As you can see, the classes Car, Bicycle and Aeroplane are forced to have methods that they don't need. This violates the ISP. In case, for instance, we wanted to add a sail motion to the interface, all the classes implementing this interface would need to add it too otherwise, an exception would be thrown. The above code can be refactored to be:

class IMotion:
    
    def motion(self):
        pass
        
class Aeroplane(IMotion):
    
    def motion(self):
        pass
        
class Car(IMotion):
    
    def motion(self):
        pass
        
class Bicycle(IMotion):
    
    def motion(self):
        pass

In case we now need to add a sail motion, all we need to add is a new class called ship that implements the IMotion interface rather than altering all other classes.

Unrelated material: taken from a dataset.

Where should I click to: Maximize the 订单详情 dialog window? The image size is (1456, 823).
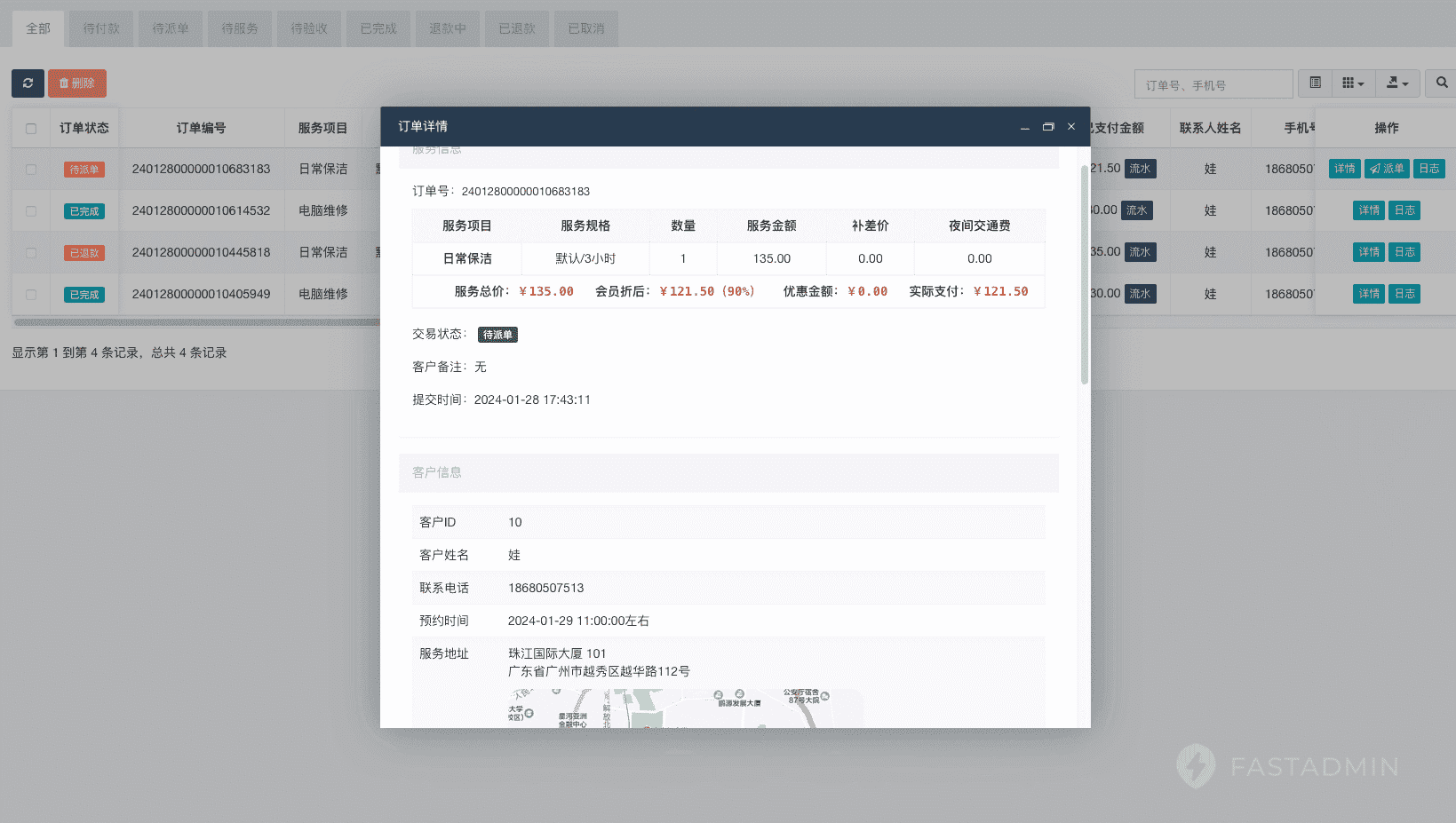[x=1048, y=127]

Dependency Inversion Principle (DIP)

High-level modules should not depend on low-level modules. They should depend on abstractions and abstractions should not depend on details, rather details should depend on abstractions.

This means that any changes on lower level modules shouldn't affect higher level modules providing complex logic. This can be achieved by adding abstractions. This means, therefore that basically, you end up with two dependencies: higher level modules depending on the abstraction layer and lower level modules depending on the abstraction layer.

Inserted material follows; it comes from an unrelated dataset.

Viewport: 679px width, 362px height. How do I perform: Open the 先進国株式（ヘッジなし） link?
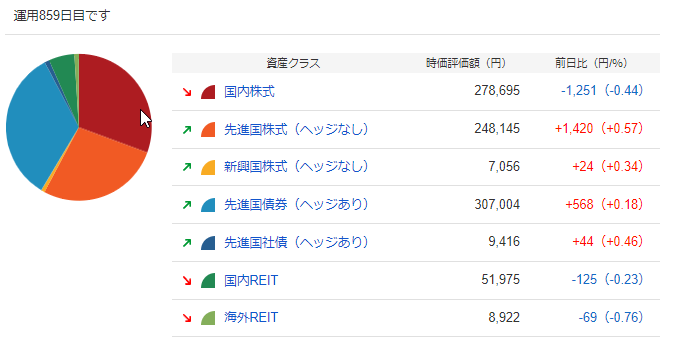[296, 129]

Assume we want to create various Http Service types. Like XHTML and Mock request.

class Xhtml:

    def request(self, url, method):
        pass
        
class Http:
    
    def __init__(self, Xhtml: Xhtml):
        self.xhtml = Xhtml
        
    def post(self, url):
        self.xhtml.request(url, 'POST')
        
    def get(self, url):
        self.xhtml.request(url, 'GET')
            
        

This will always work just for Xhtml requests, but it violates DIP. Http being the higher level module is dependent on Xhtml, which is the lower level. Hence, if we need to have to do Mock requests, it would necessitate a lot of changes in the higher level Http. Let's refactor this by introducing an abstraction layer

class Connector:
    #abstraction layer
    
    def request(self, url, method):
        pass
        
class Xhtml(Connector):

    def request(self, url, method):
        pass
        
#new class added
class Mock(Connector):
    
    def request(self, url, method):
        pass
        
# high level module
class Http:

    def __init__(self, conn: Connector):
        self.conn = conn
        
    def post(self, url):
        self.conn.request(url, 'POST')
        
    def get(self, url):
        self.conn.request(url, 'GET')

By adding the Connector interface, we can now ensure that both high and low level modules only depend on the abstraction introduced. If you are keen enough, you'll notice that DIP is some sort of a combination of Open/Closed and Liskov

That is it. You can read and re-read to understand the principles better.